AIM OF THE EXERCISE ::
Determine how many lines in the entries below include the word "agent", and reply with that number alone.

DATA ::
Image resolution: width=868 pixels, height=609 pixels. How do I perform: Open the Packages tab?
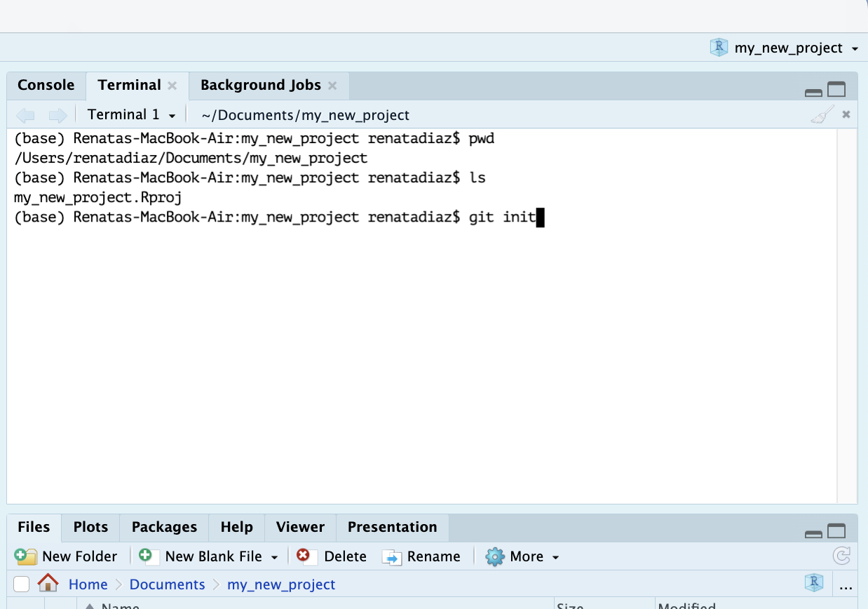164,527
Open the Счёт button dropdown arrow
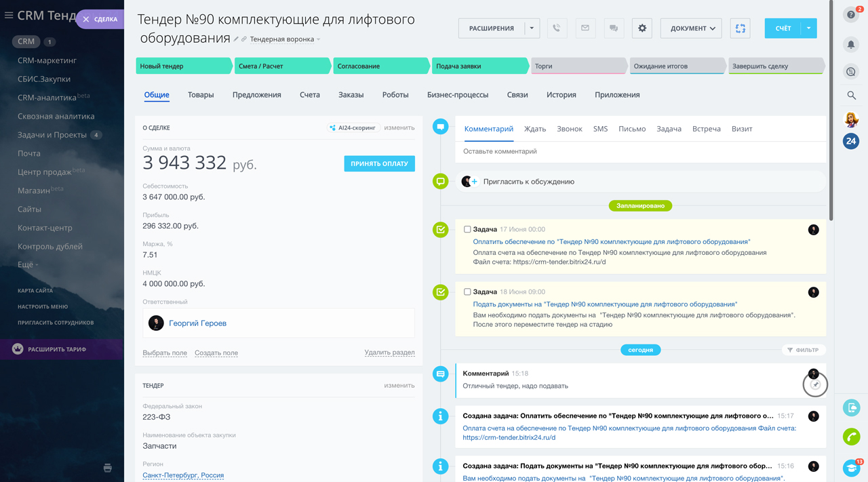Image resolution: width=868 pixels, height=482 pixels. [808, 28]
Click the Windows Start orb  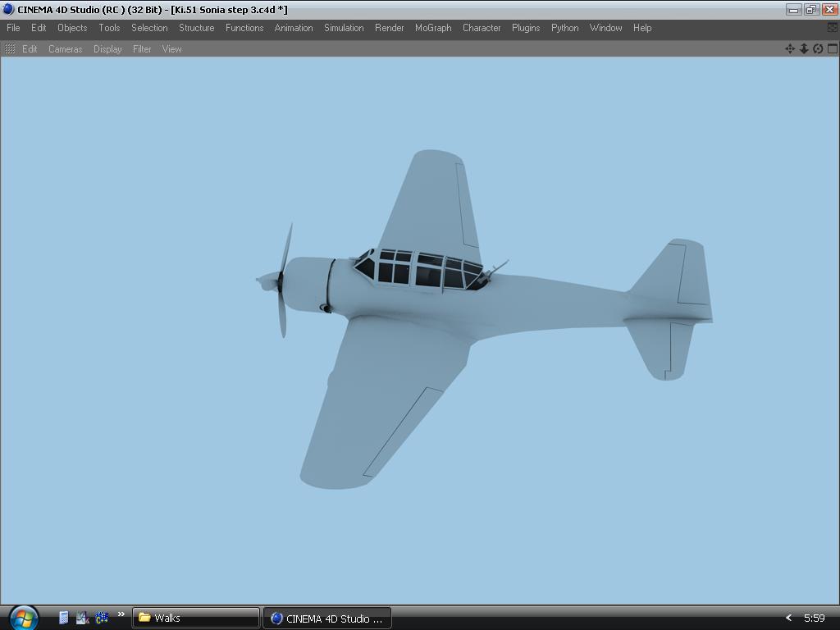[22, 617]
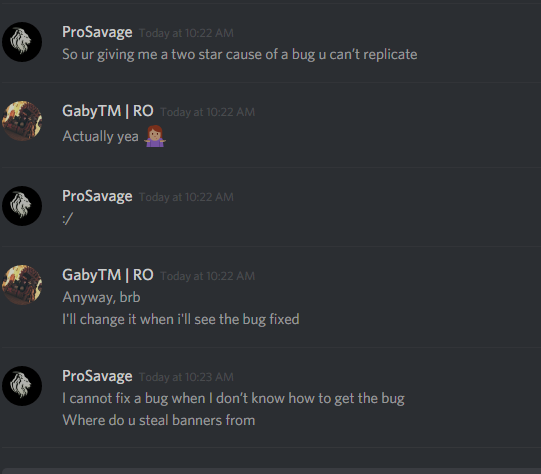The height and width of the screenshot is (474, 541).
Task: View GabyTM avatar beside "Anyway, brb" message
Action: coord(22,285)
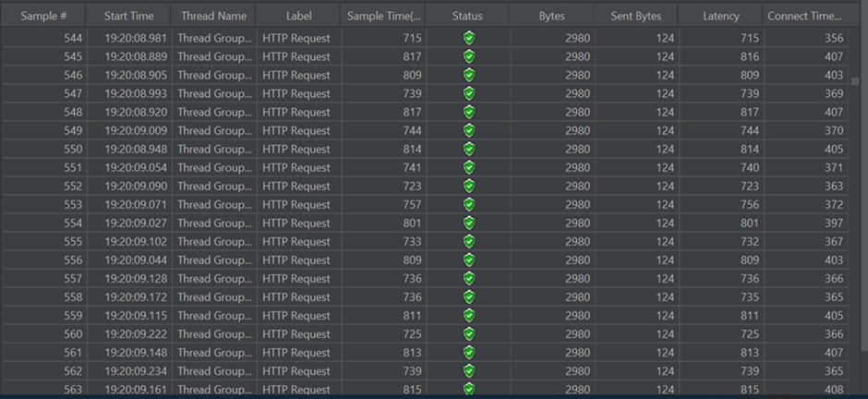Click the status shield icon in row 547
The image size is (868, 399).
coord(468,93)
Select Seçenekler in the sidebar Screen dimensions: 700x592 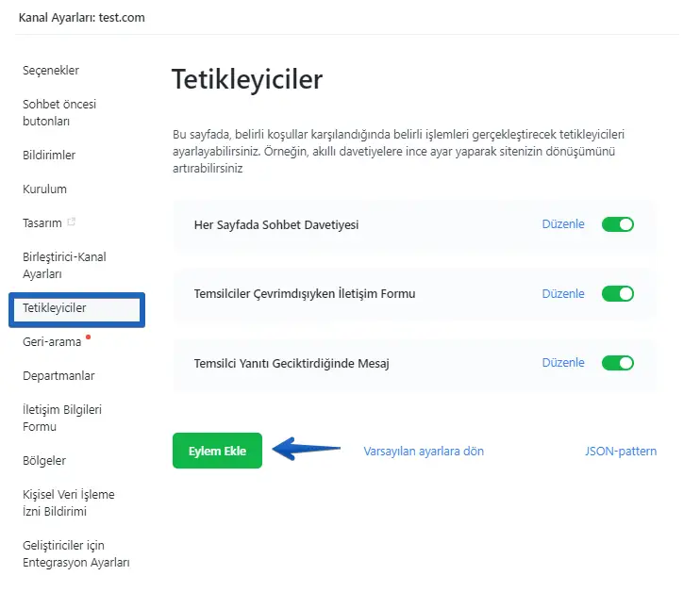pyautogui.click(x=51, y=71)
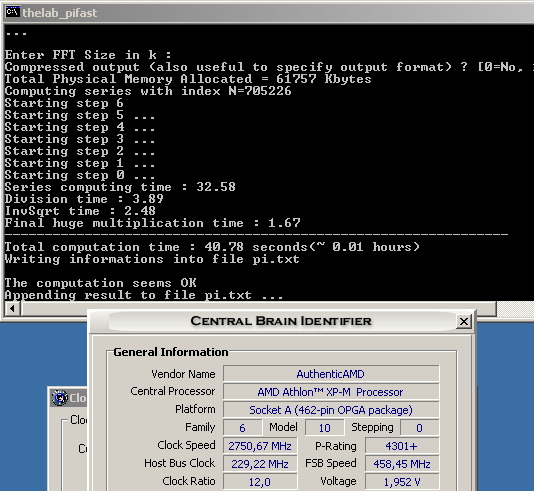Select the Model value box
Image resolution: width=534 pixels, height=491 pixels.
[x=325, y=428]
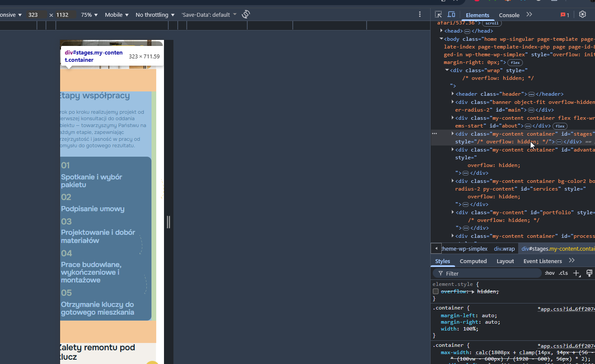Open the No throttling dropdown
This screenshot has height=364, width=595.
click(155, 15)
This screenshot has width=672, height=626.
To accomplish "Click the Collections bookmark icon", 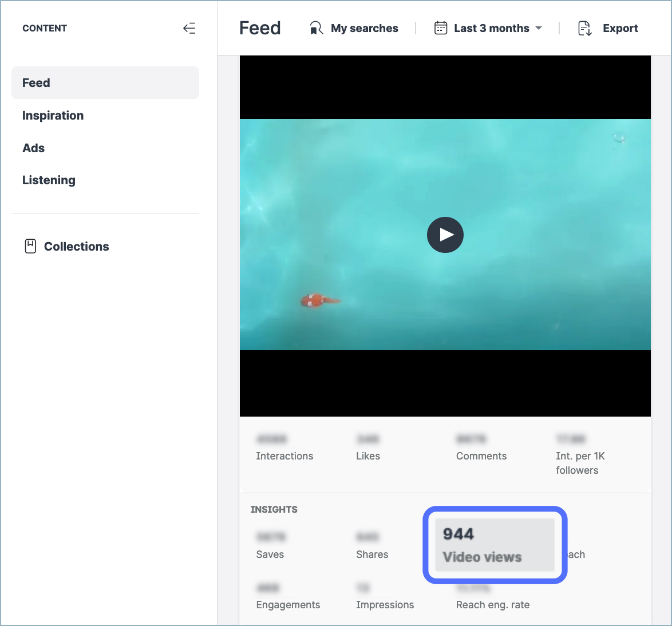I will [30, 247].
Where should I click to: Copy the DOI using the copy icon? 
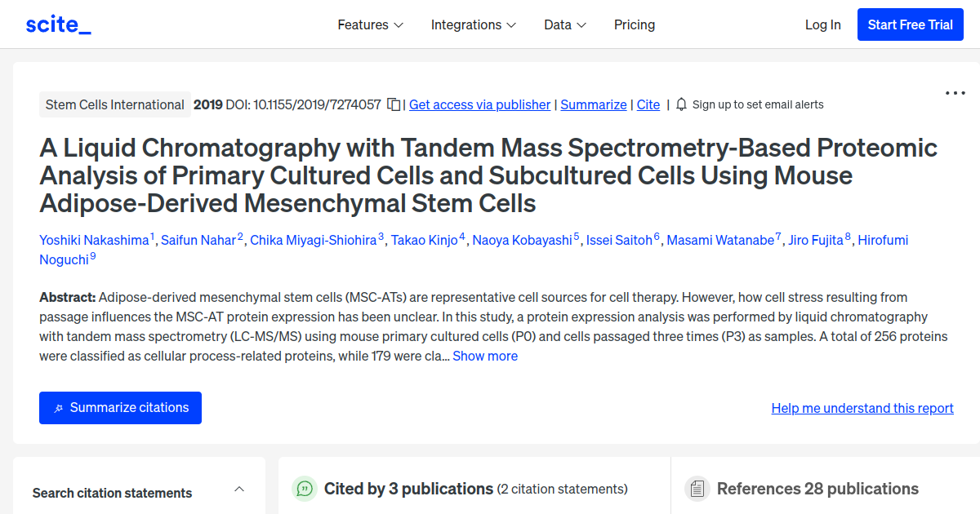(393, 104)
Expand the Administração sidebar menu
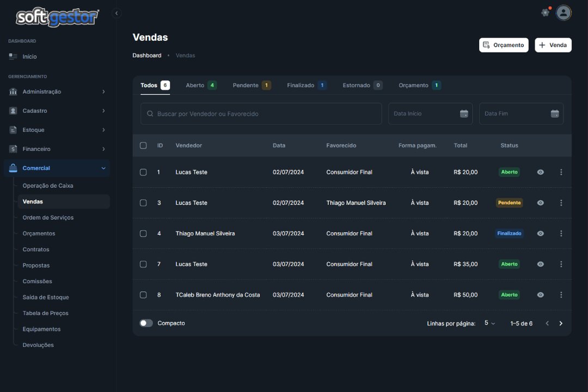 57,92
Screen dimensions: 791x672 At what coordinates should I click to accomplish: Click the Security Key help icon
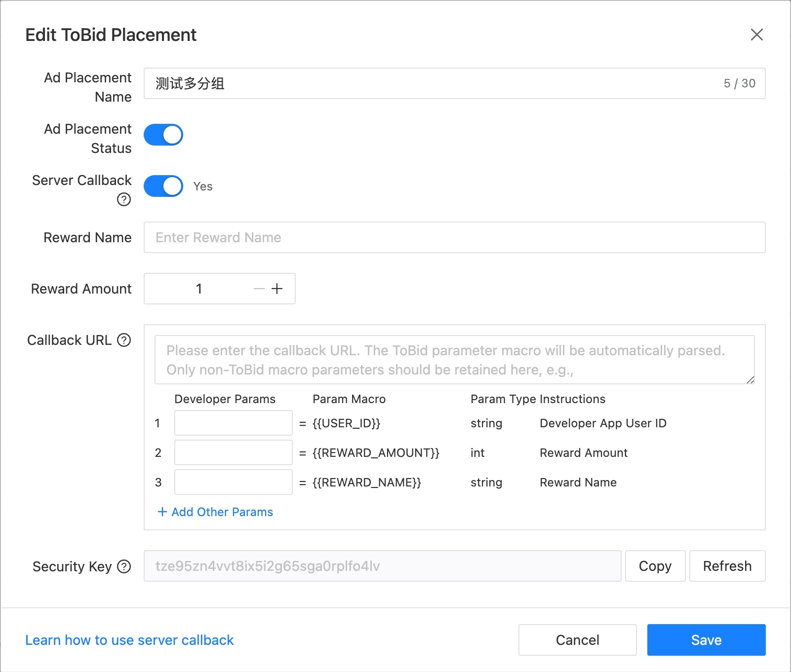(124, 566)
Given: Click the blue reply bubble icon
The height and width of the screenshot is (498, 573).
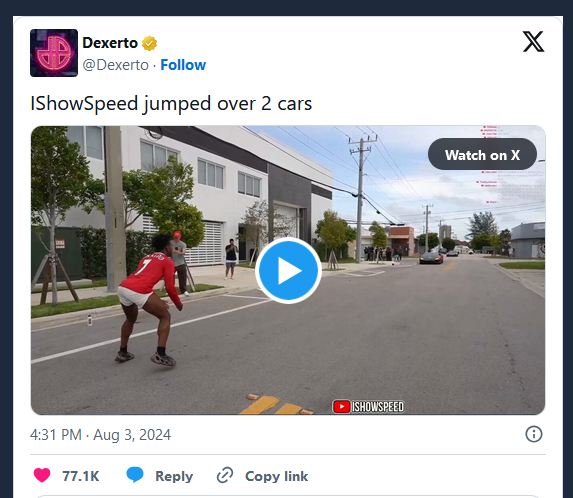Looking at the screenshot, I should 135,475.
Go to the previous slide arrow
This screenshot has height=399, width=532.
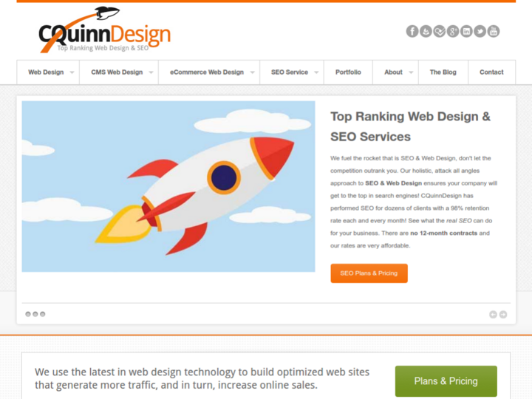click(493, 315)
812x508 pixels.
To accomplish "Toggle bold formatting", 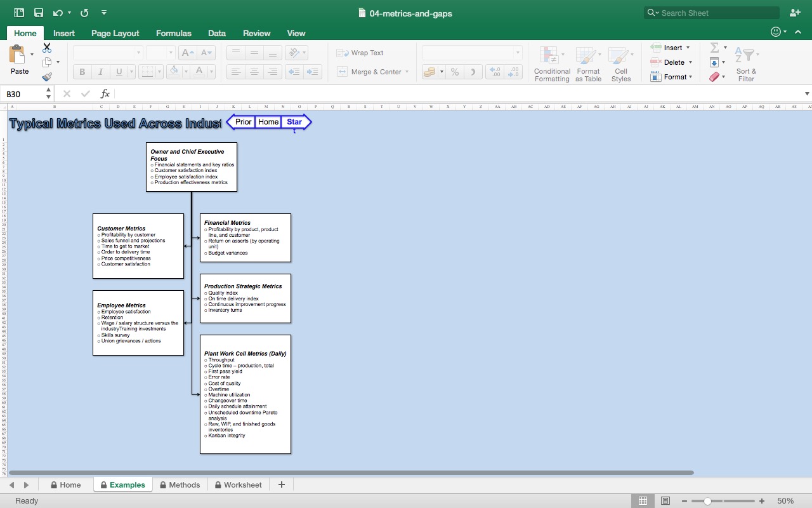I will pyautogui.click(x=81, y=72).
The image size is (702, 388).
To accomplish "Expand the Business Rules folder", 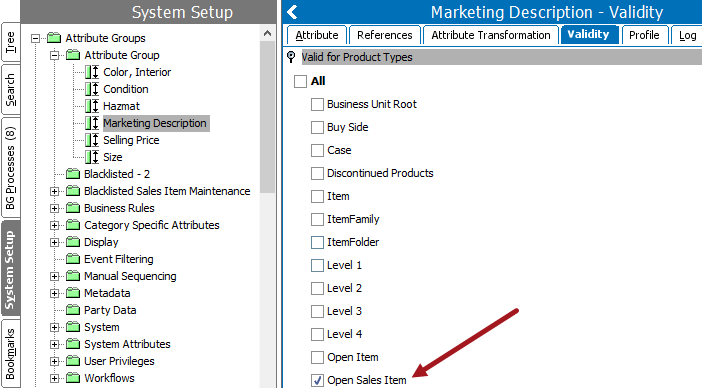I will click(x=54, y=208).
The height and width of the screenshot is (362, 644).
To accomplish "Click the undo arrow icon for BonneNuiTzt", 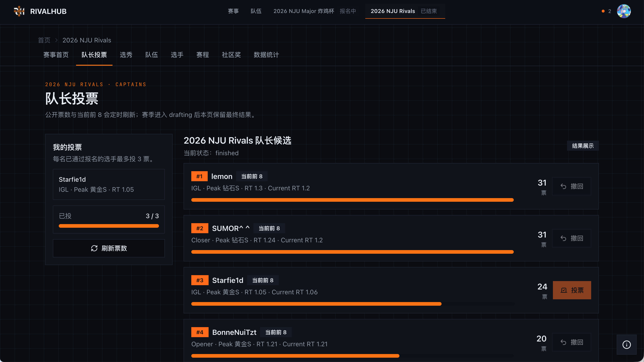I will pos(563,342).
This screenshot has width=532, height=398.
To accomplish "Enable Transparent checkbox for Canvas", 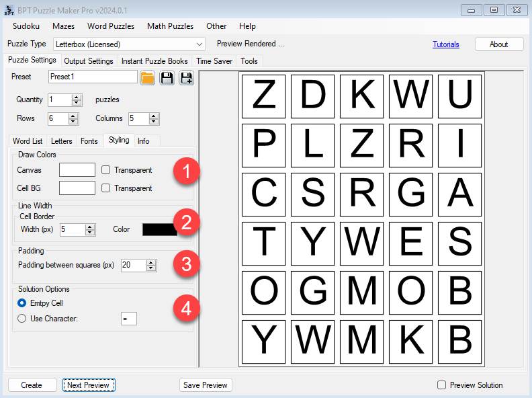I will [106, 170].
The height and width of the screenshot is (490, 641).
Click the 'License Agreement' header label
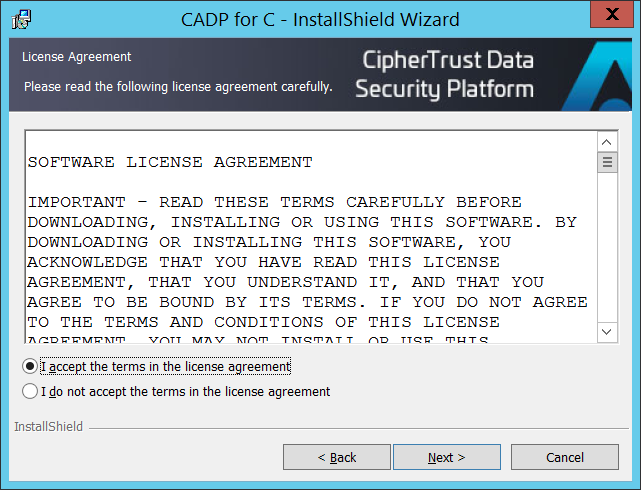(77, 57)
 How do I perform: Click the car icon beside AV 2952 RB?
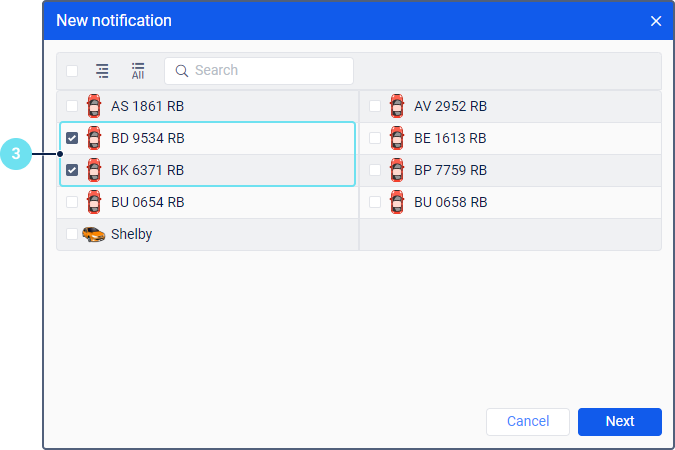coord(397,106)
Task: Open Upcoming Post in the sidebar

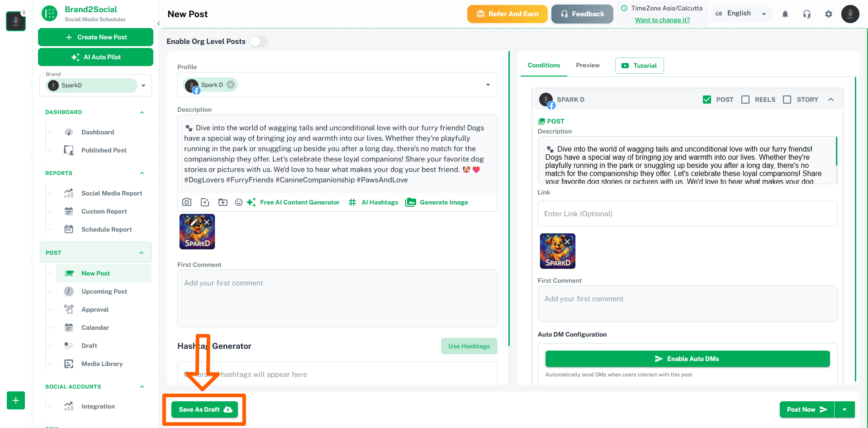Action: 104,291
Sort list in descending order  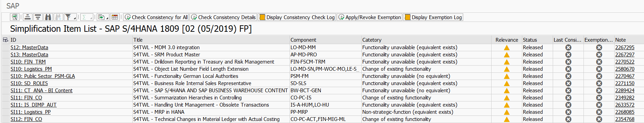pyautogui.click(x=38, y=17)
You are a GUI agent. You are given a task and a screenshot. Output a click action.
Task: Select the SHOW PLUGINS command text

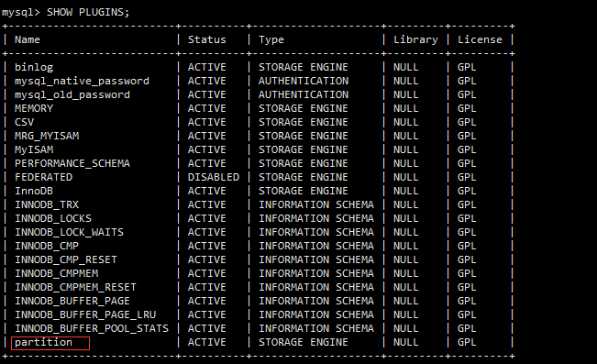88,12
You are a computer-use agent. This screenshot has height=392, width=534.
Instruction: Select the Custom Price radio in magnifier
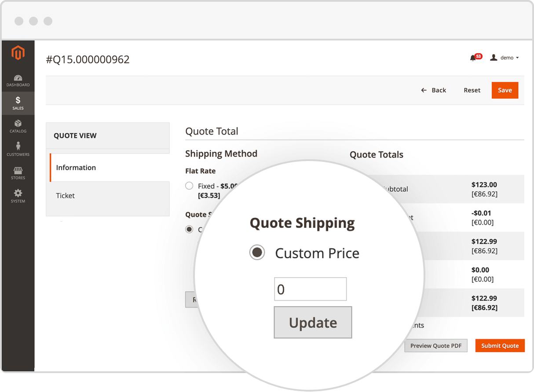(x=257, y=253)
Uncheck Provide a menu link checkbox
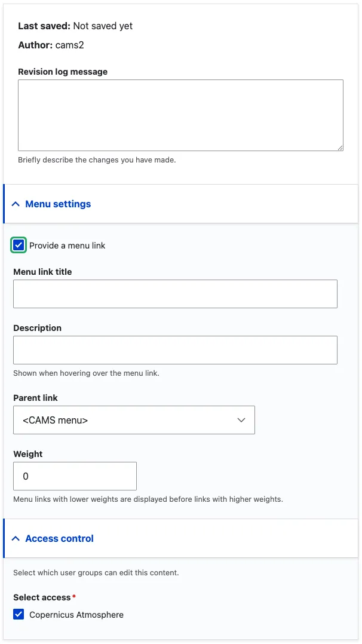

SOLVED EXERCISE ::
2